Top of DATA IN THIS EXERCISE

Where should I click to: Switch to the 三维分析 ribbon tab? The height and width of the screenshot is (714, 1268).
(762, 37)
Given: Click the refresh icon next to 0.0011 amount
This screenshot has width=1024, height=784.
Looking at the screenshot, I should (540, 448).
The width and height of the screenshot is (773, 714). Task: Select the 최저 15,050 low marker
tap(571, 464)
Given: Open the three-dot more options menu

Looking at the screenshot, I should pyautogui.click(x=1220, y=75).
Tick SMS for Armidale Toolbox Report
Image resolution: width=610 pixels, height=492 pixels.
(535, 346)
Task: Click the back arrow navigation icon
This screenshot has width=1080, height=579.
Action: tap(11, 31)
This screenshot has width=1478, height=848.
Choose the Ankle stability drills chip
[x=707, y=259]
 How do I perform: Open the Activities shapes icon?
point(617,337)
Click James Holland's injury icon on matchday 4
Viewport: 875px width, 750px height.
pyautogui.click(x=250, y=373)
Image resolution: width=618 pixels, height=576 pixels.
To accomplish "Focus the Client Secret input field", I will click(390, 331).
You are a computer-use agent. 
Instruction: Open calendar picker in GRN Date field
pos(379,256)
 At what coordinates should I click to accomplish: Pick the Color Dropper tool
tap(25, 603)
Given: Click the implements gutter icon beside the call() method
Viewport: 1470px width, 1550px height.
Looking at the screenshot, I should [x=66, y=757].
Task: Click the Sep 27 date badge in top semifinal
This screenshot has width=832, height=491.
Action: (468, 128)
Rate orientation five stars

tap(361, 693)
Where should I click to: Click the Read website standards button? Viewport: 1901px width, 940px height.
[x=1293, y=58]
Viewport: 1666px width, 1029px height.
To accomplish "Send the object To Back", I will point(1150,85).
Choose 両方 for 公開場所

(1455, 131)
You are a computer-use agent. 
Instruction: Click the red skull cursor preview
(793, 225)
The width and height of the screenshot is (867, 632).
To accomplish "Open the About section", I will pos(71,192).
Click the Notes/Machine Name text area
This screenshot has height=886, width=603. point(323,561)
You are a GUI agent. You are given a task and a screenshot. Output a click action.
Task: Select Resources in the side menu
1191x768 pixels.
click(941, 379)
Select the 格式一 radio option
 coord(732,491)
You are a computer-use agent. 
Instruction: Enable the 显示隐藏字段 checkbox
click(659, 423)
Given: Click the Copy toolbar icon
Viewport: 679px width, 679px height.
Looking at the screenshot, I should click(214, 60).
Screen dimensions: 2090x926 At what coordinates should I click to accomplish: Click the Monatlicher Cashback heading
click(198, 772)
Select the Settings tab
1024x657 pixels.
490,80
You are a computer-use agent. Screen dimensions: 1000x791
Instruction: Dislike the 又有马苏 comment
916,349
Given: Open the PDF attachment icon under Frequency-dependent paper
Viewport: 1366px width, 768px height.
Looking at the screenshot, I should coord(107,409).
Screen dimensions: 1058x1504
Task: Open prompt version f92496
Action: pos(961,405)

Bottom of DATA IN THIS EXERCISE

__WHAT IS EXPECTED__
Please filter the data down to the lines containing the word "will".

__EXERCISE OUTPUT__
To accomplish "Focus the Client Secret input field", I will click(390, 331).
To accomplish "Send the object To Back", I will point(1150,85).
To accomplish "Open the About section", I will pos(71,192).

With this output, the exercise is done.